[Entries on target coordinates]
::::

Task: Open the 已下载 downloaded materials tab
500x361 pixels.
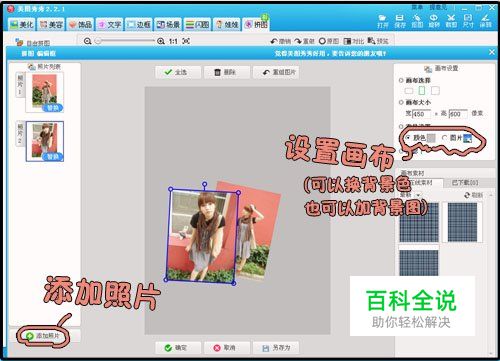Action: tap(465, 183)
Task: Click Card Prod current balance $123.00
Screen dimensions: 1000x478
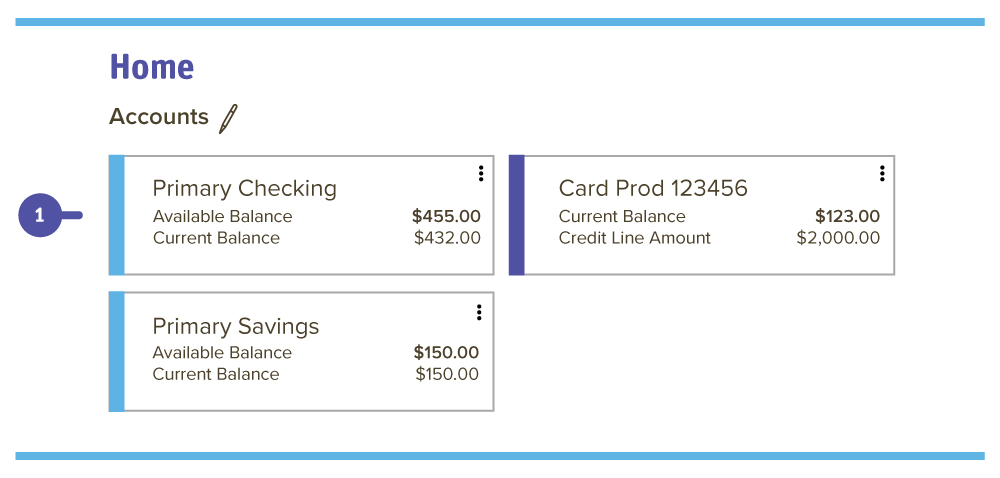Action: pyautogui.click(x=848, y=217)
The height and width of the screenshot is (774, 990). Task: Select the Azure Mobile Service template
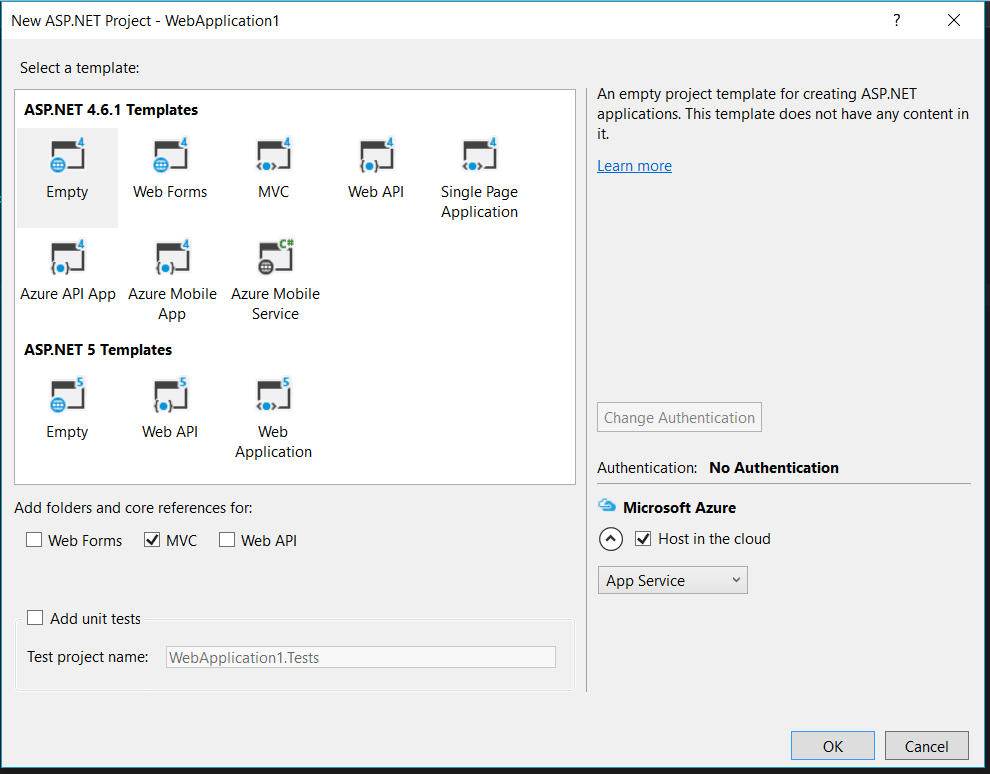click(275, 259)
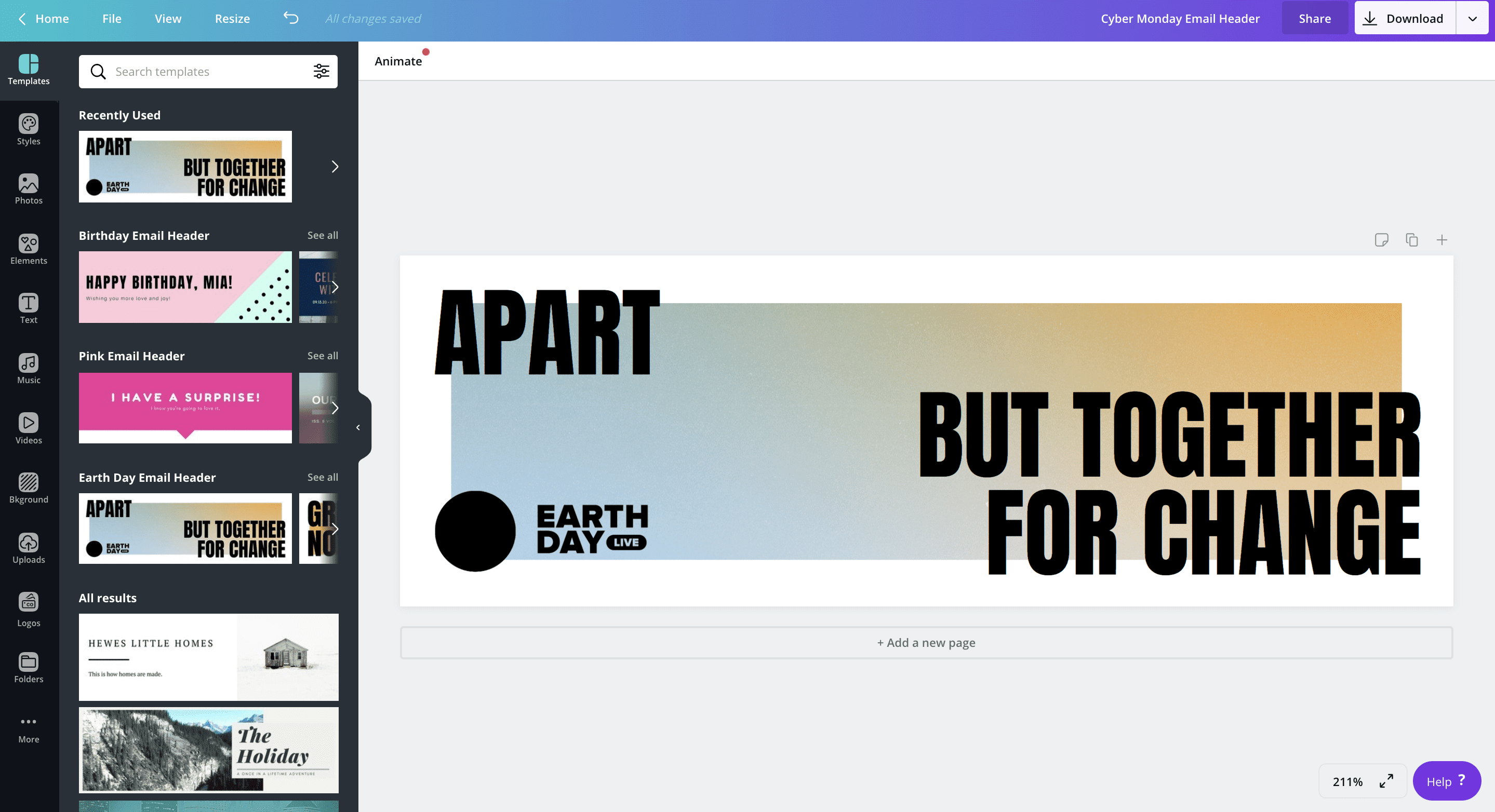Select the Earth Day email header thumbnail
The width and height of the screenshot is (1495, 812).
(x=185, y=528)
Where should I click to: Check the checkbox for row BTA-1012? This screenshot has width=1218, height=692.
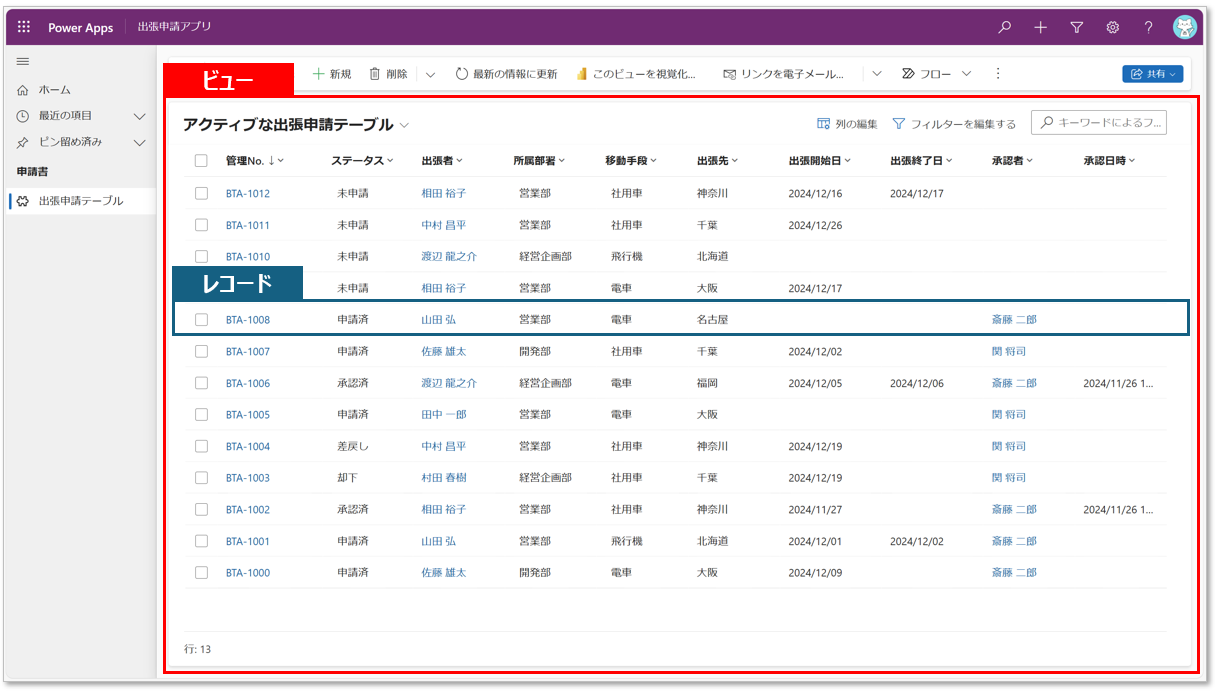point(201,193)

::::

The problem: Set down these records again word for word, leaving out the pictures.

Result of the task:
Task: Open the 已下载 downloaded materials tab
500x361 pixels.
Action: tap(465, 183)
Task: Click Card Prod current balance $123.00
Screen dimensions: 1000x478
Action: pyautogui.click(x=848, y=217)
The height and width of the screenshot is (774, 990). Task: Select the Azure Mobile Service template
click(275, 259)
Select the Earth Day email header thumbnail
The width and height of the screenshot is (1495, 812).
(x=185, y=528)
Where should I click to: Check the checkbox for row BTA-1012? This screenshot has width=1218, height=692.
point(201,193)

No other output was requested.